Escalada para entrevistar Tom Jobim em Nova York, fui ter com ele sentado ao piano de cauda no Hotel Plaza. Tocou, cantou, conversou ajeitando atrás da orelha o cabelo que insistia em lhe cair sobre os olhos. Depois me convidou para almoçar ali mesmo no secular Oak Bar. 
Bebemos um tanto, comemos quase nada, e dessas coisas que só profissional entende, ele quis mudar de chopp. Mr Jobim era cortejado pelos maitres dos principais bares e restaurantes de Manhattan e fomos atendidos como reis. Seguimos assim, de chopp em chopp, o que não era fácil em Nova York, até escurecer. Apoiada no braço dele, lindão, vestindo um longo casaco preto de lã e cachecol vermelho, eu ia pensando, “Puxa vida, nessa hora não encontro nenhum conhecido! Se estivesse fazendo alguma coisa errada seria flagrada no ato!”
A certa altura, confortável na mesa de um bar e autorizada pelo álcool, me queixei de uma frustração antiga, que minha voz não era boa, que eu não era afinada. Tom então, galante e gentil, me incentivou a cantar para ele no que foi prontamente atendido. Abri com Águas de Março passei por Garota de Ipanema e encerrei, já confiante, com o Samba De Uma Nota Só. Quando enalteceu minha performance dizendo que eu poderia cantar para ele a vida inteira, exigi que fosse por escrito e meti a mão trôpega na bolsa sacando um pedaço de papel qualquer. Havia pouca luz e minha capacidade de foco estava reduzida. Agradeci quando escreveu umas linhas e assinou. E seguimos para casa, já noite, rever as nossas Luisas. Eu também tinha uma pequena na época.

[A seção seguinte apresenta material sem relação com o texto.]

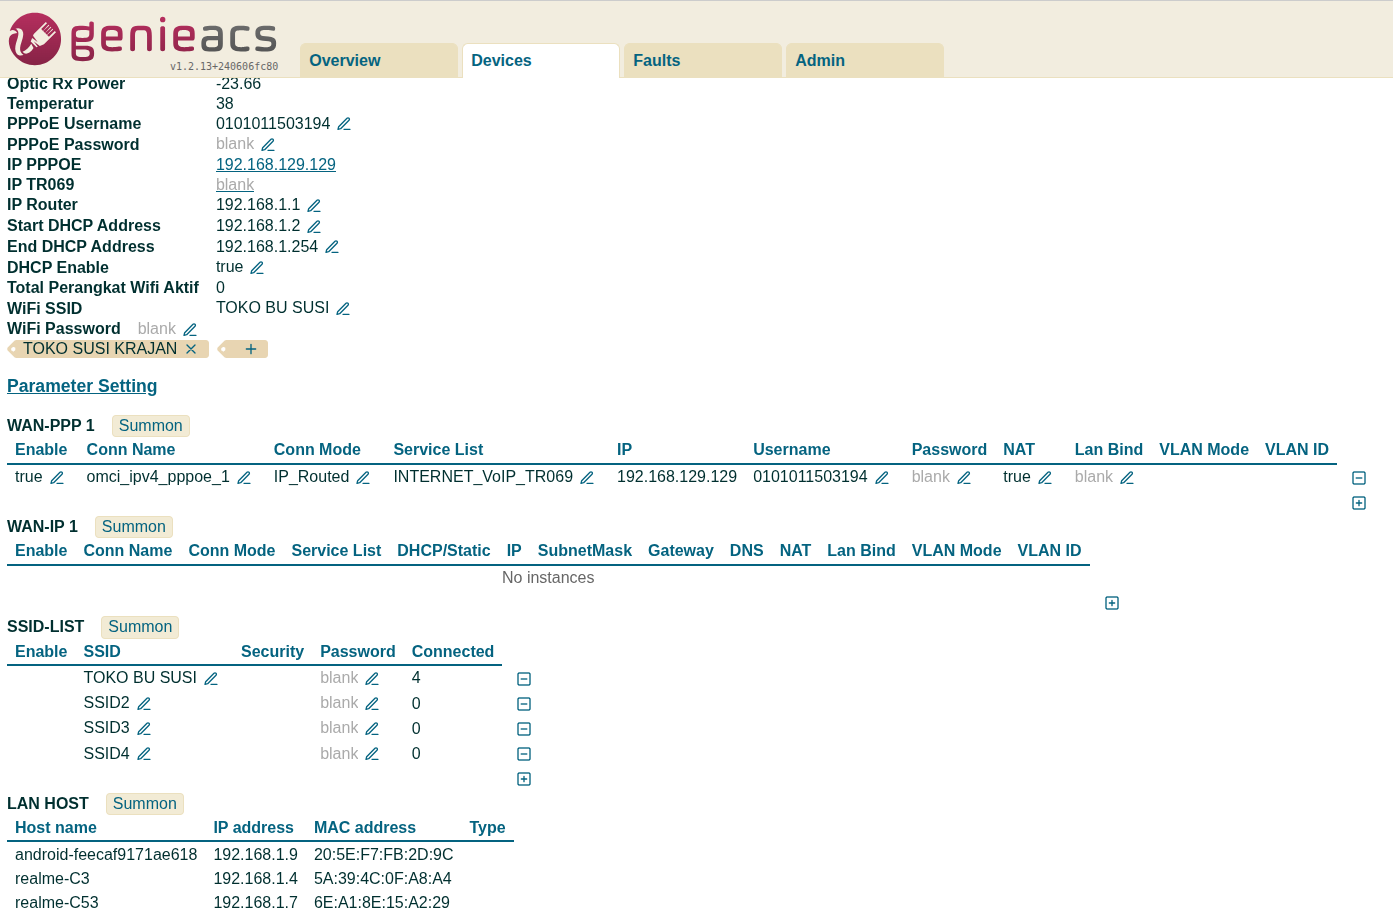
Task: Rename SSID2 using its edit pencil
Action: (143, 703)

No dia seguinte, encontrei o papelzinho amassado na bolsa com o aval de Tom Jobim para soltar a voz. Para minha surpresa e desgosto, era o mesmo papel, um guardanapo, onde numa situação inusitada outro ídolo, Muhammad Ali, havia carinhosamente desenhado um coração com nossos nomes dentro: Muhammad Ali x Marina.
Assim, tenho em casa as mensagens generosas, sobrepostas e quase indecifráveis, de dois grandes homens, certificando uma história da qual sou a única testemunha.